New measures aim to improve drug safety


Friday, November 5th 2004, 11:17 am
By: News On 6


WASHINGTON (AP) _ Buffeted by criticism, the Food and Drug Administration said Friday that it would appoint a director of drug safety and take other steps to improve the safety of medications.

Critics charge the agency ignored risks associated with antidepressants and the blockbuster drug Vioxx, then intimidated its own reviewers when they pointed to safety concerns in both cases. As sick and elderly Americans competed in lotteries for scarce flu vaccine, members of Congress chided the FDA for relying on the word of Chiron, the vaccine manufacturer, rather than investigating as aggressively as British regulators.

``Medicines that receive FDA approval are among the safest in the world; the measures we are taking are designed to strengthen this quality as well as our consumers' confidence that FDA's processes ensure the highest protection of the public health,'' Lester M. Crawford, acting FDA commissioner, said in a statement.

* Your tasks *
(1) Answer these questions from the article on FDA drug safety measures:
(a) What new position did the FDA say it would appoint?
(b) According to the article, whose word did members of Congress criticize the FDA for relying on?
(c) What title does the article give Lester M. Crawford?
(2) Write the next few paragraphs of the news article on the FDA's drug safety measures, picking up after Lester M. Crawford's statement.

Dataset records
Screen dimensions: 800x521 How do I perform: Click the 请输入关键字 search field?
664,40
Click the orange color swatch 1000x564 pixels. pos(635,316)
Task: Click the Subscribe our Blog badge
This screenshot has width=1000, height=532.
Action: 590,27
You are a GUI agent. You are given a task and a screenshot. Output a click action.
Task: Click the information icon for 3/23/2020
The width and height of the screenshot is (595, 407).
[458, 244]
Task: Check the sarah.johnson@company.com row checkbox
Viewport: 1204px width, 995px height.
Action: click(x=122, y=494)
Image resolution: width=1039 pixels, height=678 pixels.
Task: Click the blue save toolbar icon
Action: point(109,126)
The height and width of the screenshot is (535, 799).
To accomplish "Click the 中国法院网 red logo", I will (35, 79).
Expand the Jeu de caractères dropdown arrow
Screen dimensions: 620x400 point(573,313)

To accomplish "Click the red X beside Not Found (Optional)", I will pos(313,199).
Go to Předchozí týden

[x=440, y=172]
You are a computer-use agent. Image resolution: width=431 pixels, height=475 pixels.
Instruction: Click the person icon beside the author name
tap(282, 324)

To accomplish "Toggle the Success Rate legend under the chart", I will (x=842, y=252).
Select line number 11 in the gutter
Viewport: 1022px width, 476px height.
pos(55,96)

* Answers for this exercise *
(1)
(a) A director of drug safety.
(b) Chiron, the flu vaccine manufacturer.
(c) Acting FDA commissioner.

(2)
FDA's Center for Drug Evaluation and Research will fill the vacant post of director of the Office of Drug Safety to oversee the safety of drugs after they have been approved for use.

In addition, the agency will sponsor a study by the Institute of Medicine, the health care arm of the National Academy of Science, to look at the effectiveness of the agency's drug safety oversight. The study will take a closer look at whether improvements are needed to tease out more details of a drug's side effects as it is more widely used.

The FDA also said it would begin a program to bridge differences of opinions among its scientific reviewers.

Because ``such disagreements can have a potentially significant public health impact,'' Crawford said the agency will convene an independent panel to review documents and make recommendations within 30 days to resolve those disputes.

Crawford said the agency's clinical reviewers and epidemiologists ``evaluate and respond to identified concerns. This is what occurred recently with antidepressants and Vioxx.''

Yet, in both cases reviewers told members of Congress they faced resistance within the agency after raising red flags.

This week, the FDA released David Graham's report on Vioxx in which the associate director for science said ``disturbingly'' he found evidence of increased cardiovascular risks among people taking the drug continued to mount after a 2000 study and another study linked the drug to ``significantly increased'' risk of hospitalization for gastrointestinal bleeding.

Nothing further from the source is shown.